I have officially moved to the light.
Frequent flyers will remember that my old apartment, while classically Bostonian with high ceilings and hardwood floors, faced into an air shaft and got exactly no sunlight. I had started to call it the Cave. But I love the building. Consequently, when my realtor showed me an apartment two floors up and flooded with light, I took it right away.
FYI: the trim is not the mustard color it appears to be in these pre-move photos. It's sort of putty beige.
The actual move was last Thursday. My mother came up from DC to help (because she's cool like that) and kept me mostly sane throughout. Before the move, we spent time shuttling things from one apartment to the other to avoid packing them; we also culled my clothes by some astonishing percentage and gave four bags of stuff to the Salvation Army.
I also got rid of my old TV/VCR cart because it wobbled unnervingly and replaced my dying, dangerous microwave with one of those cute little Half-Pint microwaves from Sharp (I call them iCrowaves because they come in iMac colors). I haven't found a good spot in the kitchen for the iCrowave yet, but for now, it's fine sitting right on top of the box.
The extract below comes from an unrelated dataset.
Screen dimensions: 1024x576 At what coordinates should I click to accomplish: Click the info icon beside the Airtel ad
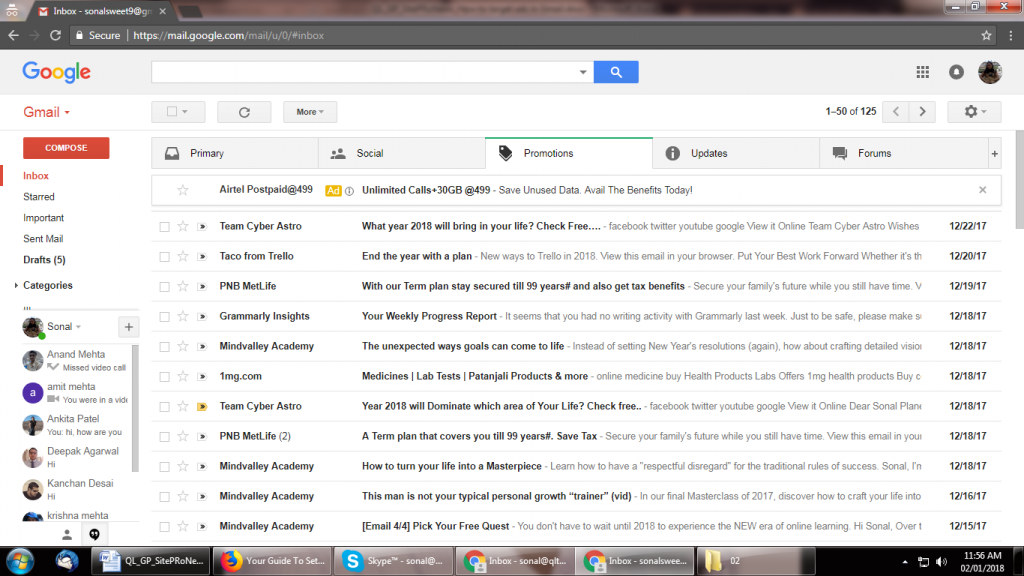(x=350, y=190)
And boxes there are. Everywhere. But the sofa and coffee table are in front of the bay window you can see in the picture above, and bookshelves are stacked between the window and the radiator, and more bookshelves are along the wall under the window in the second picture. I've made some progress. But man, do I have a lot of work to do.
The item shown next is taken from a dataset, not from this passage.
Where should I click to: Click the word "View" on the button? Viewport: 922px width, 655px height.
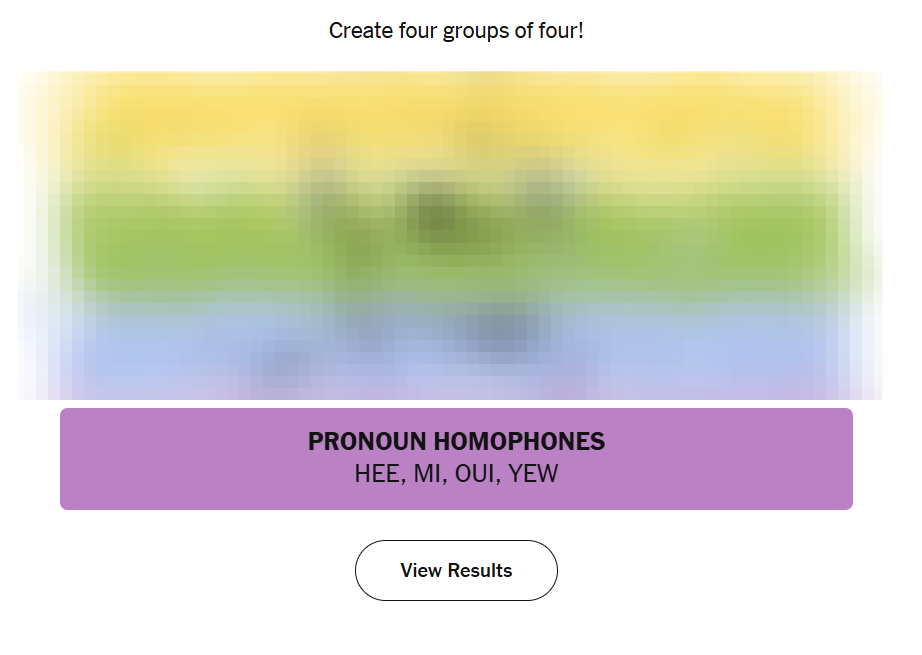tap(421, 571)
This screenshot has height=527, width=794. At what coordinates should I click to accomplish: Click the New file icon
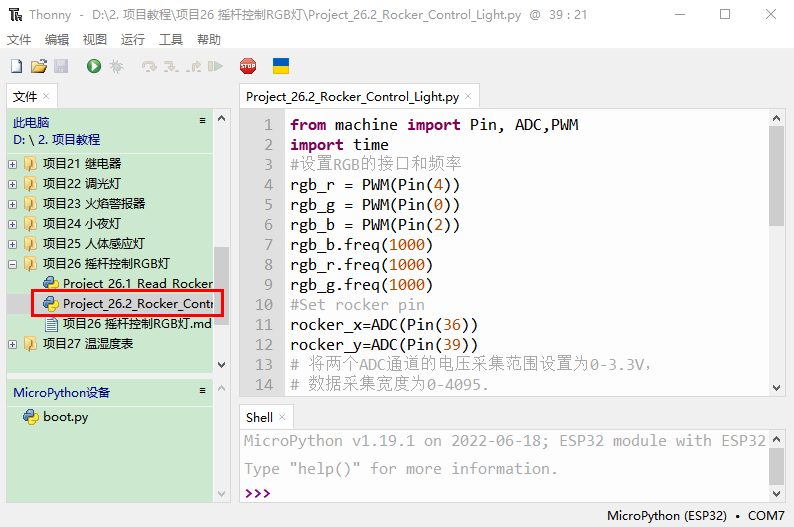16,66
However, there seems to be some confusion regarding "fair use." This apartment is managed by a property management company, and I thought we'd gotten off to a splendid start when I called them about a water-pressure problem, then called them back to tell them I'd cleaned the aerator and solved the problem. My contact, Jennifer, was delighted: "A competent tenant! Our maintenance guys are going to love you."
I was delighted in return. The start of a beautiful working relationship, I thought. Wrong.
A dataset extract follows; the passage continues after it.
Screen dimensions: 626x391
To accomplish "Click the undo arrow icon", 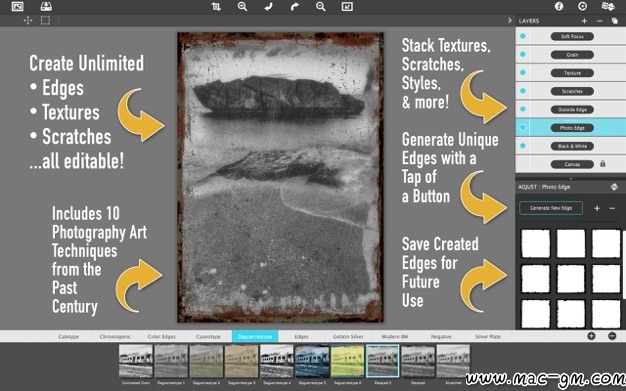I will [268, 7].
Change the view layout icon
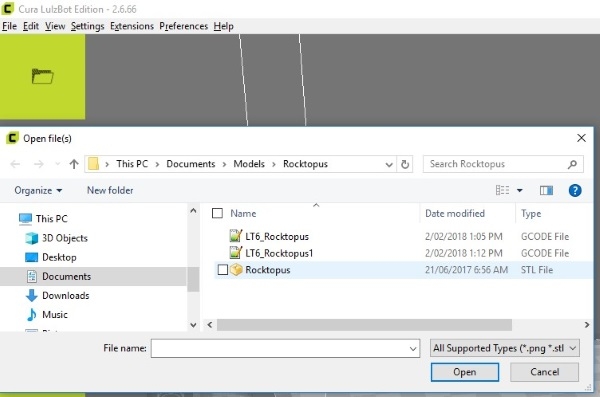This screenshot has width=600, height=397. coord(502,190)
Once I'd actually moved, I called Jennifer to talk about a few things, among them the question of hanging my antique mirror, which is 28" x 36" and weighs probably thirty or forty pounds. I wanted to hire a handyman, someone experienced in hanging heavy objects, and pay for it myself; I just thought the management should know. "Well, what kind of nails are we talking about exactly?" Jennifer wanted to know.
"I don't know. In my apartment downstairs, I used a pair of brick nails, masonry nails, and seated them right into the concrete until they could hold my weight. Then I hung the mirror."
"Well, this sounds like it would leave holes in the walls," Jennifer said, astutely.
"Sure it will. Then you use some spackling compound and a putty knife and fill in the holes. I could do that before I move out, whenever that will be."
"Well, that won't match the paint. And then there's the issue of -- well, depending on how long you stay, I guess, but even a year -- the paint discolors around pictures and mirrors hanging on walls."
No shit, I thought. What I should have done here was laugh, as my mother pointed out later. But I didn't. I started getting angry. "Yes, that happens when people live in places for a while. Are you telling me that for this kind of money per month, I'm not allowed to hang anything on the walls?"
Jennifer's voice turned cold. "I'm telling you that you will be held liable and charged for any damages to the unit."
"Okay, then I'm telling you that if you overcharge me for simple repairs, I'll take you to court." By now I was good and mad.
Jennifer said, "This conversation is over. I am hanging up now." And she did.
Wow.
Fast-forward through a stress-induced temper tantrum and crying jag (too tired, too angry, too everything). I got my father on the phone and told him what had happened. His reaction: "She's a silly woman. Maybe we'll have a lawyer send her a letter about fair use to scare her into better behavior."
My mother's reaction: "Maybe your super knows someone who can have her killed." (This is a joke! A JOKE!)
My superintendent's reaction: "Everybody hate Jennifer. No one wants to deal with her. I tell her next time she call me to do something for her, I send her a bill."
So for now, the mirror remains in the mirror box I bought from the moving company (for a whole six bucks) and safely tucked under my bed. Picture hangers are going up soon regardless of Jennifer. And the boxes in here should keep me busy for days.
Good thing, too. My DSL won't be back until the end of the month.